Re: [PATCH] xfs: Wake CIL push waiters more reliably

2021-01-11 Thread Brian Foster
On Fri, Jan 08, 2021 at 11:56:57AM -0500, Brian Foster wrote:
> On Fri, Jan 08, 2021 at 08:54:44AM +1100, Dave Chinner wrote:
> > On Mon, Jan 04, 2021 at 11:23:53AM -0500, Brian Foster wrote:
> > > On Thu, Dec 31, 2020 at 09:16:11AM +1100, Dave Chinner wrote:
> > > > On Wed, Dec 30, 2020 at 12:56:27AM +0100, Donald Buczek wrote:
> > > > > If the value goes below the limit while some threads are
> > > > > already waiting but before the push worker gets to it, these threads 
> > > > > are
> > > > > not woken.
> > > > > 
> > > > > Always wake all CIL push waiters. Test with waitqueue_active() as an
> > > > > optimization. This is possible, because we hold the xc_push_lock
> > > > > spinlock, which prevents additions to the waitqueue.

-----

■ REQUESTS:
**A.** In the XFS patch thread, which spinlock prevents additions to the waitqueue?
**B.** Write the next part of the XFS patch thread, starting after its last sentence.
The records come from a separate source and have no connection to the XFS patch thread.

-----

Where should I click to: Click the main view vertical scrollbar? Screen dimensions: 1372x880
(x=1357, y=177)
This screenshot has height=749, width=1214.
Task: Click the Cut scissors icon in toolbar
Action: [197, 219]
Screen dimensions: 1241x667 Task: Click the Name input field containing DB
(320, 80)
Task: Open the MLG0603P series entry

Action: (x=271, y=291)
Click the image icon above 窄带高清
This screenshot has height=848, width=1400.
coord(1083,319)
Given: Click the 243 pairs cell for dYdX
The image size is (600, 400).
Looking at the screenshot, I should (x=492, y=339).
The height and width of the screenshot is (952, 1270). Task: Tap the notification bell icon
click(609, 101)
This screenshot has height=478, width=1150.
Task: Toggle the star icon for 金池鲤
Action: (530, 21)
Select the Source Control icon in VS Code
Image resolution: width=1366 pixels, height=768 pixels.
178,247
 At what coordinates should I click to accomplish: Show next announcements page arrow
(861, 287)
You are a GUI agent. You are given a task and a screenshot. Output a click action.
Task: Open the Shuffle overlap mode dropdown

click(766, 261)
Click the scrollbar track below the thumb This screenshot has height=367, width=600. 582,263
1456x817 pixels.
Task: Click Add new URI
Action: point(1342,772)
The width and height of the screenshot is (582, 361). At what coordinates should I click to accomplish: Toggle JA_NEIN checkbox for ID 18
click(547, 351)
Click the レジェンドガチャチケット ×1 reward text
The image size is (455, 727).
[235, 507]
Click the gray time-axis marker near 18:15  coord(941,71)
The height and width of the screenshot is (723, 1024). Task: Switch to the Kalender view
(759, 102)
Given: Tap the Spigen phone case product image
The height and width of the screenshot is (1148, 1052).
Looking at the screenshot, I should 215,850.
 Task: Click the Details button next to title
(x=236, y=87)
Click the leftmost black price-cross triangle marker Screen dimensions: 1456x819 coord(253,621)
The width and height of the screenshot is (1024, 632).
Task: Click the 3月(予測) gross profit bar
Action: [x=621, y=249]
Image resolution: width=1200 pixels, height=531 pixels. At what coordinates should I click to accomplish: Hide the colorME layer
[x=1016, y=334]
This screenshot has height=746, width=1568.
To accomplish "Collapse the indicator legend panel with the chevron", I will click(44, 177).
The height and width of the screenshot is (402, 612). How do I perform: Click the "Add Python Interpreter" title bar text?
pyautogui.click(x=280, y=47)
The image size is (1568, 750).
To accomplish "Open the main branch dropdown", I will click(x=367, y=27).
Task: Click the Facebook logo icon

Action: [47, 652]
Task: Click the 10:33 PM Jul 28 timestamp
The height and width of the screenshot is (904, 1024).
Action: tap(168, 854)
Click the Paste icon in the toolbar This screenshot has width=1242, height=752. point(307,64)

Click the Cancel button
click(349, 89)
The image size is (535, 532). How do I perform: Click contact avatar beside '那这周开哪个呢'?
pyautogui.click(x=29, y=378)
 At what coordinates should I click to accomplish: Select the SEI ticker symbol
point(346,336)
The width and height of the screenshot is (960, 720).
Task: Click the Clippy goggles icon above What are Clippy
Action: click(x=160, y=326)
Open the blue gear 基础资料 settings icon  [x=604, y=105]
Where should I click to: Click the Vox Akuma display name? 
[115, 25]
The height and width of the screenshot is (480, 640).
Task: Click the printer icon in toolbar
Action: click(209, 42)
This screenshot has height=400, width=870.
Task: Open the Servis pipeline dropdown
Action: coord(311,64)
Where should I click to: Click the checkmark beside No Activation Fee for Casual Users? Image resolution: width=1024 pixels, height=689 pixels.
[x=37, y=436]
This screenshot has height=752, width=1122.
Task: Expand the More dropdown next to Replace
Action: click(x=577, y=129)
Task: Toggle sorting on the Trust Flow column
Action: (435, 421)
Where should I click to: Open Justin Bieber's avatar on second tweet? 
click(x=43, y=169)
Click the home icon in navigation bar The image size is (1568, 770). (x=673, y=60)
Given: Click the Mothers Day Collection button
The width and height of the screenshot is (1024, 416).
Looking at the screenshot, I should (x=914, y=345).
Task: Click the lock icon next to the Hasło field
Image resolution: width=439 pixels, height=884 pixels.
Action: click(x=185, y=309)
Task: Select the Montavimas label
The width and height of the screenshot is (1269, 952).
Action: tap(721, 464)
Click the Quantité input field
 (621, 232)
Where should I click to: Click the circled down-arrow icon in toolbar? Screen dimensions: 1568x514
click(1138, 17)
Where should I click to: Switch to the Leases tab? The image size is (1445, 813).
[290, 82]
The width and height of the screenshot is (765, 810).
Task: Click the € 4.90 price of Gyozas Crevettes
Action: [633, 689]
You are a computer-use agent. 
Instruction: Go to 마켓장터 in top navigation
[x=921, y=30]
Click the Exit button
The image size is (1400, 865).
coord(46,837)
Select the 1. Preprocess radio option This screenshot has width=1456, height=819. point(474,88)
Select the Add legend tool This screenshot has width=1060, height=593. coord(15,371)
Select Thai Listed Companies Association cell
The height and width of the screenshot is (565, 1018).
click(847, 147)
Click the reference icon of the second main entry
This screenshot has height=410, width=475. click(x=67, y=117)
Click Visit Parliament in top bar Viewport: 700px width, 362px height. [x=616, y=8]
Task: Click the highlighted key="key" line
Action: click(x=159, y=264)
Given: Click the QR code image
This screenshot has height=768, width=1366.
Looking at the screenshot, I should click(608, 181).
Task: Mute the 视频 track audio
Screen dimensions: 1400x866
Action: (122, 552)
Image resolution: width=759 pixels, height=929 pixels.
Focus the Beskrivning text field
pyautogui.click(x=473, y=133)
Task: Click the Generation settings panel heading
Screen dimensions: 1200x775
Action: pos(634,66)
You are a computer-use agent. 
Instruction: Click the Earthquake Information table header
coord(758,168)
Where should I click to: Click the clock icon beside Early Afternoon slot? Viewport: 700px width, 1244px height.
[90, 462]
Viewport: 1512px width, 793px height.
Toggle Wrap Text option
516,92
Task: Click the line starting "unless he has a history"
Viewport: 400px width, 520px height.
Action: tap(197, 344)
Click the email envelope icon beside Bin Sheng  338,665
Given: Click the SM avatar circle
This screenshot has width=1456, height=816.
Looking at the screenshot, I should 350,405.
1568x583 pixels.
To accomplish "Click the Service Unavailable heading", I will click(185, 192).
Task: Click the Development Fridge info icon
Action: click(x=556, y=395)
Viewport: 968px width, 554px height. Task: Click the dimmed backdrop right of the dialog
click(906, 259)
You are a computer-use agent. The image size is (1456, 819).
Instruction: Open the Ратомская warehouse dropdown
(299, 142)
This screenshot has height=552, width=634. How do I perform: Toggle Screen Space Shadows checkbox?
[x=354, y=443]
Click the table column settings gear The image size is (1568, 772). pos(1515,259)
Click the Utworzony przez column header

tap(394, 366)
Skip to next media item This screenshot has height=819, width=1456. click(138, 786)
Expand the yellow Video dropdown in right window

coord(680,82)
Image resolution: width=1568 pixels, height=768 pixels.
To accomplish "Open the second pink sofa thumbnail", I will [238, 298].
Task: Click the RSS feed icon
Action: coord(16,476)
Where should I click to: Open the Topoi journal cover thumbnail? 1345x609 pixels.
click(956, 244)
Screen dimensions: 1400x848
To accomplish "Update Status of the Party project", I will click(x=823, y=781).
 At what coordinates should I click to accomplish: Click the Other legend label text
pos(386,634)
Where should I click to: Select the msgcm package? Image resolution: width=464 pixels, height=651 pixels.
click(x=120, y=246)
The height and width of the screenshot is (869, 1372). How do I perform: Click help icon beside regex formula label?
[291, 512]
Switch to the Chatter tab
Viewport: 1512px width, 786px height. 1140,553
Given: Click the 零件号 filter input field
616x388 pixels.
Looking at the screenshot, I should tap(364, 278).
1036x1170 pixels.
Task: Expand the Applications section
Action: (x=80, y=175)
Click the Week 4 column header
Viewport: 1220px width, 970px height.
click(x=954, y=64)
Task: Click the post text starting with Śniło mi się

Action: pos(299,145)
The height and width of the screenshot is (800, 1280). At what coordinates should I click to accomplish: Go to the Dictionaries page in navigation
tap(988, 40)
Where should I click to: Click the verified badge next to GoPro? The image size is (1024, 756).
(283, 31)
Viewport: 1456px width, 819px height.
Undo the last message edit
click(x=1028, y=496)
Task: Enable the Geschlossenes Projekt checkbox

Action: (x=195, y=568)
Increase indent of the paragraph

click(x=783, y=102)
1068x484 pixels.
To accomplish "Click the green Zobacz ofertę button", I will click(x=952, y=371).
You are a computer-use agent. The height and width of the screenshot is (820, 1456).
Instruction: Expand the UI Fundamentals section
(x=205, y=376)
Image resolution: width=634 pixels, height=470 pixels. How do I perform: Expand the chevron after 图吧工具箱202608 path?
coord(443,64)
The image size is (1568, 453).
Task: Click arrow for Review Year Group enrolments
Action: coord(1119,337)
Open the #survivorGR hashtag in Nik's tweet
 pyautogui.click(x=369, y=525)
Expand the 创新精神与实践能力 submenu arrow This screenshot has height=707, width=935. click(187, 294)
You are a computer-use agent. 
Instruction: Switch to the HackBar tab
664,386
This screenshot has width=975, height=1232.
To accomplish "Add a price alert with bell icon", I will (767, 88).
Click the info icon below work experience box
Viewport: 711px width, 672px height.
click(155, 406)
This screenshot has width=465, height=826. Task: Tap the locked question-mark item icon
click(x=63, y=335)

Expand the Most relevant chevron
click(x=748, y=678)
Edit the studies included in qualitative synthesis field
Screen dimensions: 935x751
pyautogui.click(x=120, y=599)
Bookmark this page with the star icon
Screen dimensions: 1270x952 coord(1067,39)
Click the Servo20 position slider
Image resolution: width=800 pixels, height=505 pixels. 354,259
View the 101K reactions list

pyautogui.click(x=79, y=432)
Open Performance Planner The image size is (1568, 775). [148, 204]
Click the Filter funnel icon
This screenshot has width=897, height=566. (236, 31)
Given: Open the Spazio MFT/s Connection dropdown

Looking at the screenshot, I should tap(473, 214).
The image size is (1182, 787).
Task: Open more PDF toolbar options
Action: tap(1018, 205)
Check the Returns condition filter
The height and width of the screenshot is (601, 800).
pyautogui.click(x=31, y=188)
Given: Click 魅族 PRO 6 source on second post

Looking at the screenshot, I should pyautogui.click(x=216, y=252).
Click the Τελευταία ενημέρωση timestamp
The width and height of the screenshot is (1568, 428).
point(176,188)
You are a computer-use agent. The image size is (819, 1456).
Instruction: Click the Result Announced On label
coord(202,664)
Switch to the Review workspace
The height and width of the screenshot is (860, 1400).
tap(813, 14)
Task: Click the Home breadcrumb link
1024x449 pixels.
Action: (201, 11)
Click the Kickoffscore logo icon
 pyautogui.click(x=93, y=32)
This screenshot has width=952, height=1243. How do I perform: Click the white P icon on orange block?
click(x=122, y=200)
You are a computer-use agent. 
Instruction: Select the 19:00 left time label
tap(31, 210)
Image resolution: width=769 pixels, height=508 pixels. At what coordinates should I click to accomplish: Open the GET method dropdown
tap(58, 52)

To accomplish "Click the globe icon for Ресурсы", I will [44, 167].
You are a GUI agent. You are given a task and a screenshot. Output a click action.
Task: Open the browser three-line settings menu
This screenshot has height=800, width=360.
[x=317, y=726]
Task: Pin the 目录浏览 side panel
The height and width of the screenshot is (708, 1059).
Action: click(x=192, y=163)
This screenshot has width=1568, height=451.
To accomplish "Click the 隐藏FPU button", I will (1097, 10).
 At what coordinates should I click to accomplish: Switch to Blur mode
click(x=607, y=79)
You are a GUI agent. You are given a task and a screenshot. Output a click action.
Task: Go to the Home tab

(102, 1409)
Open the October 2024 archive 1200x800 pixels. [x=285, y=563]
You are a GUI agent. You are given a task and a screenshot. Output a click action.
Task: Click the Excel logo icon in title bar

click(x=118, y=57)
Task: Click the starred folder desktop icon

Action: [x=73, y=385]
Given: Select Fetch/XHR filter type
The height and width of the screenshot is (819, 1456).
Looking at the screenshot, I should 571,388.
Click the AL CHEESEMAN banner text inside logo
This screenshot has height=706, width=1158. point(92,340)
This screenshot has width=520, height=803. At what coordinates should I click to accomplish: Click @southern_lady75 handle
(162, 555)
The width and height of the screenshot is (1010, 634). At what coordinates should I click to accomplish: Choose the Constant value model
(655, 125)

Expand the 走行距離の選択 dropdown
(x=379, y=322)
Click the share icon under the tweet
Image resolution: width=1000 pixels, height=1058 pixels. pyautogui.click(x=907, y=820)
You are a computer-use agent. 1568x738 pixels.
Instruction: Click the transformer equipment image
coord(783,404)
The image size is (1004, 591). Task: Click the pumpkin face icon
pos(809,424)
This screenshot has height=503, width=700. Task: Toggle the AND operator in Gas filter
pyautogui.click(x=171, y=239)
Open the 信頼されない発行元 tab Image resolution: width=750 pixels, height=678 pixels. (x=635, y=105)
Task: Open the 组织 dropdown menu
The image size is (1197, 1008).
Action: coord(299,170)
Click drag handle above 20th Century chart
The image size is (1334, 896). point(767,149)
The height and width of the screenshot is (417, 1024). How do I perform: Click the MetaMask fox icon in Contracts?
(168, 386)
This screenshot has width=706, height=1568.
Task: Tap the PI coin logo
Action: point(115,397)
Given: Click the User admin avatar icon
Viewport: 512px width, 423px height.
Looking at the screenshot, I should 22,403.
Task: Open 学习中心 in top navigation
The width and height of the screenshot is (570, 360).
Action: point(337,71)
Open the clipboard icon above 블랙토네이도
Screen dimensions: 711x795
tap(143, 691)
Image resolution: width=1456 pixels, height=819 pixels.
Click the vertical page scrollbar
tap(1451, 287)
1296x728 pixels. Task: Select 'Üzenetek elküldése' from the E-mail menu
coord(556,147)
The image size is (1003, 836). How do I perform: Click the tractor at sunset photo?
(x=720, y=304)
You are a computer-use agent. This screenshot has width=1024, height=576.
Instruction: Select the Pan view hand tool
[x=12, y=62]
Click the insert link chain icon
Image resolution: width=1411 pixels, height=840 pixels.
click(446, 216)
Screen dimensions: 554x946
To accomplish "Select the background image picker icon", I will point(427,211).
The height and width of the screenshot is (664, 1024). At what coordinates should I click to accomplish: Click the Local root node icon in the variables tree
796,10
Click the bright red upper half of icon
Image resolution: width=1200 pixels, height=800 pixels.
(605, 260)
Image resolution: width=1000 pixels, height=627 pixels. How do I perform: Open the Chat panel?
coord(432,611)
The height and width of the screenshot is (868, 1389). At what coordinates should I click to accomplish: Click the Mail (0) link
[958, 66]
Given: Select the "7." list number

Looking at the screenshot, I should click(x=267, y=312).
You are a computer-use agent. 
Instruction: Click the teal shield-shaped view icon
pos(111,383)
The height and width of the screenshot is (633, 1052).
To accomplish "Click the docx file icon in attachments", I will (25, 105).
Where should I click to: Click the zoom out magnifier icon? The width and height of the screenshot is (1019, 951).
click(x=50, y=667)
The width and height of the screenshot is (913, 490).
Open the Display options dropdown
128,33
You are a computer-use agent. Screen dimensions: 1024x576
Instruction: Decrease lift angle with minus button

-----

■ RESPONSES FOR EACH TASK:
**A.** The xc_push_lock spinlock.

**B.**
> > > > > 
> > > > > Signed-off-by: Donald Buczek 
> > > > > ---
> > > > >  fs/xfs/xfs_log_cil.c | 2 +-
> > > > >  1 file changed, 1 insertion(+), 1 deletion(-)
> > > > > 
> > > > > diff --git a/fs/xfs/xfs_log_cil.c b/fs/xfs/xfs_log_cil.c
> > > > > index b0ef071b3cb5..d620de8e217c 100644
> > > > > --- a/fs/xfs/xfs_log_cil.c
> > > > > +++ b/fs/xfs/xfs_log_cil.c
> > > > > @@ -670,7 +670,7 @@ xlog_cil_push_work(
> > > > >   /*
> > > > >* Wake up any background push waiters now this context is 
> > > > > being pushed.
> > > > >*/
> > > > > - if (ctx->space_used >= XLOG_CIL_BLOCKING_SPACE_LIMIT(log))
> > > > > + if (waitqueue_active(&cil->xc_push_wait))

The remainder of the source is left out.